[SRU] pre-1.5 OVS has trouble with floating ips when pinging from the same box

Bug #1044318 reported by dan wendlandt on 2012-08-31
12
This bug affects 2 people
Affects Status Importance Assigned to Milestone
openvswitch (Ubuntu)
Medium
Unassigned
Precise
Medium
Unassigned

Bug Description

[Impact]
The connection tracking logic using by IPtables gets confused if a packet passes through multiple linux network namespaces on the same host. The reason for this confusion is that OVS is not properly clearing some of the fields in the skb header, meaning the connection tracking ignores this packet, so iptables functionality that relies on this (in particular DNAT and SNAT) do not work.

In particular, the use of OVS by OpenStack Quantum is critically affected by this bug.

[Fix]
The issue has been fixed upstream as of 1.4.3. A minimal 5-liner that clears the appropriate metadata from the skb header. The patch has been cherry-picked and fix released in the current Ubuntu dev. release (12.10).

[Test Case]
1. Create external network 40.0.0.0/24 for floating IPs
2. Assign br-ex the IP 40.0.0.1
3. Pinging 40.0.0.1 appears to work, but you're pinging the router, not the VM
4. Network connectivity to the VM with the floating IP does not work, as expected.

[Regression Potential]
Minimal. Simple patch that has been cherry-picked from the current upstream stable release of Openvswitch (1.4.3).

[Original Report]
Note: OVS from before 1.5, which includes the default versions shipped with 12.04 and Fedora 17, has a bug that causes it not to work correctly with floating IPs when the person contacting the floating IP is on the same box as quantum-l3-agent.

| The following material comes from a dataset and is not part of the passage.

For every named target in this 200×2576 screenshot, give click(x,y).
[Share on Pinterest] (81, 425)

While not very likely to happen in a production setup, this is fairly common in simple development environments. For example, let's say you create an external network 40.0.0.0/24 for floating IPs. If you then assign br-ex the IP 40.0.0.1, you should be able to reach all of your VMs with floating IPs, but it won't work because of this bug. Oddly, it will often appear to work if you use ping, but in reality you are pinging the IP address in the router namespace, not the VM.

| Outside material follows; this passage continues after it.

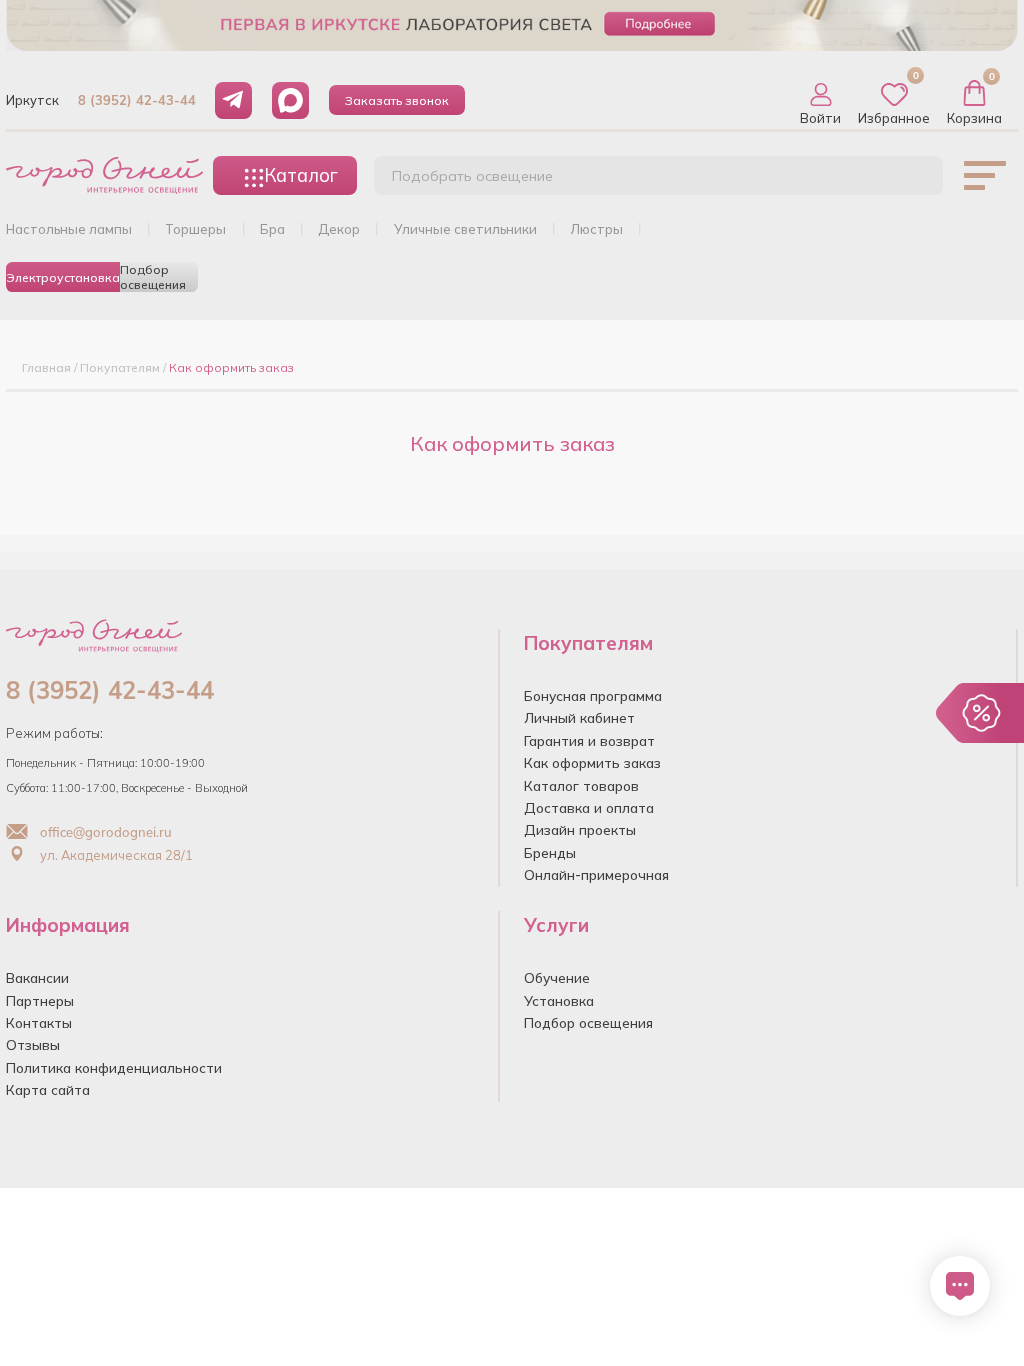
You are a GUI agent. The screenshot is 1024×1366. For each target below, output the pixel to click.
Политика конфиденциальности (114, 1067)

We believe the following OVS commit it required for this to work properly:

http://openvswitch.org/cgi-bin/gitweb.cgi?p=openvswitch;a=commitdiff;h=53e6421bc83918ac2d00ba5516f205fa7e394140

We are looking at creating a new stable release on the 1.4.x branch to include this change and plan to work with distros to get it pulled into their packages.

Related branches

dan wendlandt (danwent) on 2012-08-31
Changed in quantum:
milestone: none → folsom-rc1
assignee: nobody → dan wendlandt (danwent)
importance: Undecided → High
status: New → Confirmed
James Page (james-page) on 2012-09-03
Changed in openvswitch (Ubuntu):
importance: Undecided → Medium
dan wendlandt (danwent) wrote :

removing from milestone for quantum, as this is a purely packaging issue.

Changed in quantum:
milestone: folsom-rc1 → none
dan wendlandt (danwent) wrote :

To clarify my previous comment, this is not an issue with the packaging, it is a bug in OVS. I removed it from quantum RC1 as there was not code that needed to be committed to quantum to fix the issue, simply that distros needed to create new packages with the fix.

Again, here is the OVS change: http://openvswitch.org/cgi-bin/gitweb.cgi?p=openvswitch;a=commitdiff;h=53e6421bc83918ac2d00ba5516f205fa7e394140

According to the OVS team, without the change, the connection tracking logic using by IPtables gets confused if a packet passes through multiple linux network namespaces on the same host. The reason for this confusion is that OVS is not properly clearing some of the fields in the skb header, meaning the connection tracking ignores this packet, so iptables functionality that relies on this (in particular DNAT and SNAT) do not work.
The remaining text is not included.